When Susan Adams Loyd tells her story, everyone who’s ever had a dream tears up.
“I was at my friend Jerry’s retirement party. He said to me, ‘Do you have any regrets?’ I blurted out, ‘I’ve always wanted to be a sprinter!’ Everyone fell silent and looked at me like I was crazy.
“But Jerry said, ‘Why don’t you do it then?’”
Here come the tears: “Right then I had this emotional wave come over me that it wasn’t too late.”
Or was it? She was in her mid-40s. She had two teenagers, an executive career in television (she’s now president of Clear Channel Outdoor), and an executive husband. She was busy. She was active, but in no way sprint-fit. She feared the things we all fear about physical performance: “Hurting myself, embarrassing myself, embarrassing my children.” She had never run in a “real” track meet.
Loyd had only played “little kid sports” in her hometown of Edina. But she did it with relish. “I was born to play games and that’s what we did.” Until she was 12, that is. Then, if you were a girl, “They had a rule that you couldn’t play in a mixed-gender situation if you might possibly touch someone of the opposite sex. And girls weren’t allowed to keep score.” She was a year too early to see Title IX legislation result in sports equity in her high school, so she found herself in one of the few sports in which girls could compete: figure skating. Except for one short and humiliating track season at age 13, she never found herself on a track.
Until 30 years later. There she was, a middle-aged woman, sprinting in everyday athletic shoes on a track behind her house on a bet from her friend Jerry. “I ran less than 100 meters and it was so hard! But I said to myself, ‘If you want to do this, you have to start somewhere.’”
She just kept showing up.
She learned to show up when the high school boys were there. “I didn’t know anything about the blocks, the shoes, the guns—I’d yelp like a dog when they went off. But you’d be surprised what people will do if you ask, ‘Can you help me?’” She learned what most adult athletes and fitness lovers learn: There’s community out there. Even at her first competitive meet, “I literally just showed up,” she says. “I felt really stupid. But I walked onto this field and some really cool people said, ‘Come on! I’ll show you what to do!’”
Slowly she relearned what she’d known as a little girl—she was born to play games. And when she placed fifth in her first medal race at age 51—the 100 meters at the Senior Games in Palo Alto, California— “I was living my dream,” she says.

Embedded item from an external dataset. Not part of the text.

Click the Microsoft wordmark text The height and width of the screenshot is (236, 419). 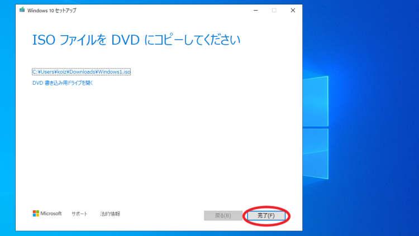tap(51, 214)
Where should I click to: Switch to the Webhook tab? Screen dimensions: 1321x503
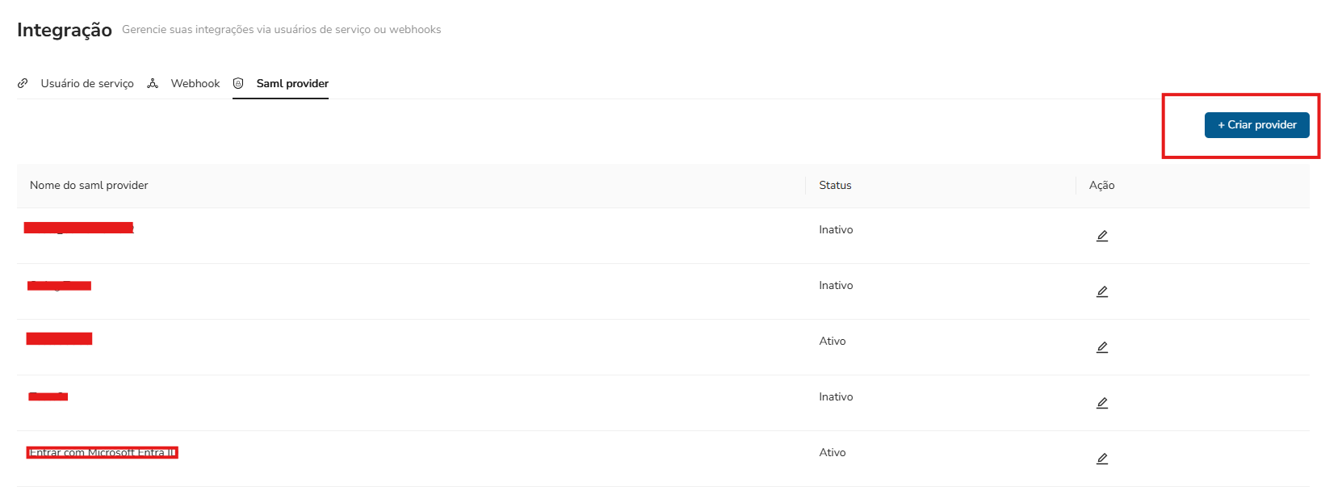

Today she’s run in three world championships, four countries, and more than 100 NCAA meets as unattached. The University of Minnesota has made her an honorary member of the women’s track and field team. “I love being around young people,” she says. She has a running coach, a trainer, and a sprinting club out of Boston. Three years ago, when she turned 54, her coach convinced her to shift her focus to the 400 meters. “It’s a race invented by Satan,” Loyd says. But hers is an unusual athleticism: strength and endurance paired with that sprinter’s quick twitch. And in 2013 at the National Masters Indoor Track & Field Championship in Landover, Maryland, she pulled ahead in the 400-meter final with 150 meters left, thought, “What do I do now?!” and did what she was born to do. She won.
“My story is about letting go of your assumptions that you’re too old,” she says. “It’s not about getting a medal. It’s about trying, seeing if you can. It’s about running your race.
“Sometimes you don’t know what you don’t know about yourself.” And sometimes you do know but aren’t admitting it, or the years have made it easy to forget.
Loyd recently started a second master’s degree program at Harvard, a challenge she wouldn’t have accepted before running competitively. Because she’s a student now, and because she never ran collegiate athletics the first time around, she’s actually NCAA-eligible. “I’ve been red-shirting for 38 years!” she laughs.
Harvard coaches might want to take a look at this prospect: She’s fast. She’s 57. And she’s running for real.